First cultural burn on League land revives tribal traditions and forest resilience
Orange flames crackled to life as Tübatulabal Tribal Chairman Robert Gomez bent to light a pile of dry brush. Wisps of smoke drifted upwards, framed by the tawny bark of the giant sequoias standing watch. On this cloudless June day in California’s Sierra Nevada, the Tule River Indian, North Fork Mono, and Tübatulabal Tribes had gathered to lead a small cultural burning demonstration in the Alder Creek Grove. It would be the first-ever cultural burn on land managed by Save the Redwoods League.
California banned cultural burning back in 1850 as part of legislation designed to forcibly remove Indigenous people from their ancestral lands. For millennia, tribes had used fire to help manage the ancient sequoia groves. The practice typically involved lighting small, controlled fires to clear overgrown shrubs, small trees, and dead leaves. These low-intensity fires promoted the growth of plants for food, materials, and medicinal purposes. They also helped manage habitat for wildlife and maintained the health of the giant sequoias, which were adapted to thrive in a fire-prone environment.
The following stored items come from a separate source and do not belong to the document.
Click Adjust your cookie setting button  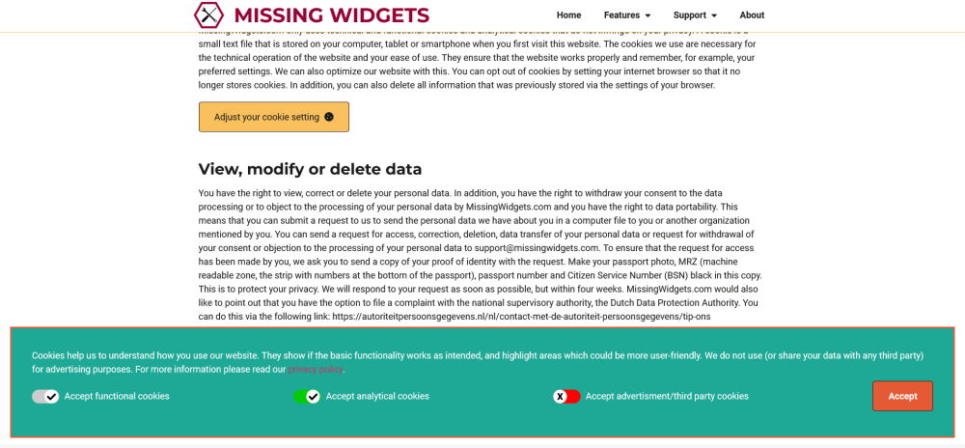[274, 117]
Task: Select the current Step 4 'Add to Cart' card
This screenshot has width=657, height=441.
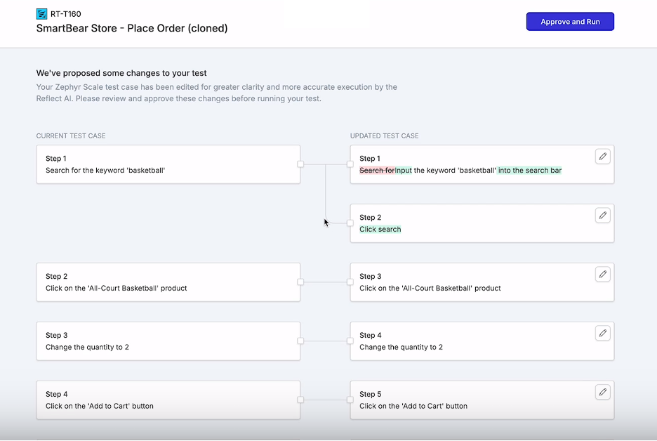Action: click(168, 400)
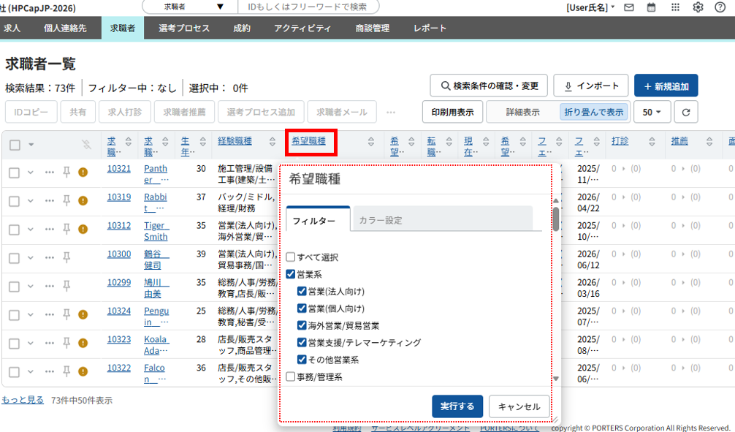Open the apps grid icon in header

[674, 7]
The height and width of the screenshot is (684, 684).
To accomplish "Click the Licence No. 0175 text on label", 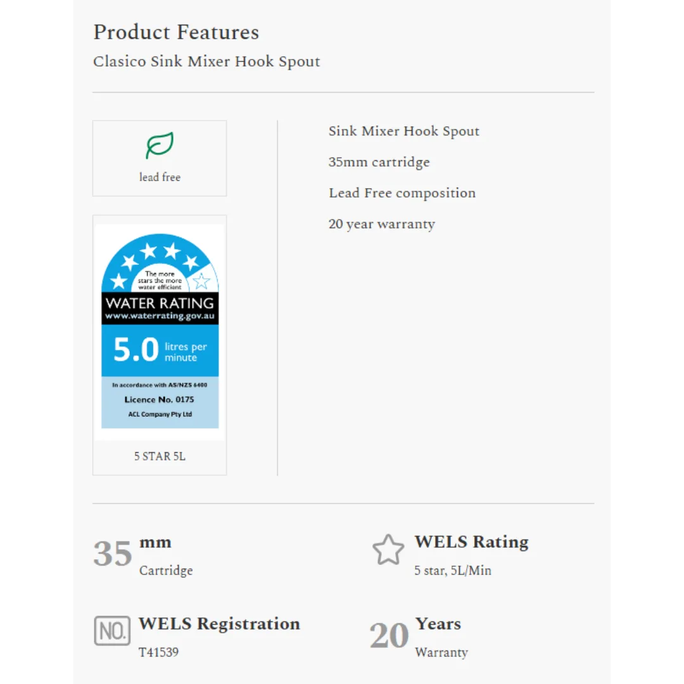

Though the positive outcomes may be similar to the impact of prescribed burns, cultural burning is often tied to spiritual beliefs and cultural rituals. “Yes, we’re restoring the landscape and restoring our resources,” said Chairman Ron Goode of the North Fork Mono Tribe. “But when we do that, we’re restoring our culture.”
Cultural burning is also firmly rooted in traditional ecological knowledge—a deep connection to the land, developed over generations. “The cultural burn works because our people have been doing it for centuries and centuries,” said Shine Nieto, vice chairman of the Tule River Indian Tribe. Nieto described the protection of the giant sequoias as a way of life for his people. “Those trees mean a lot to us. They’re actually our ancestors.”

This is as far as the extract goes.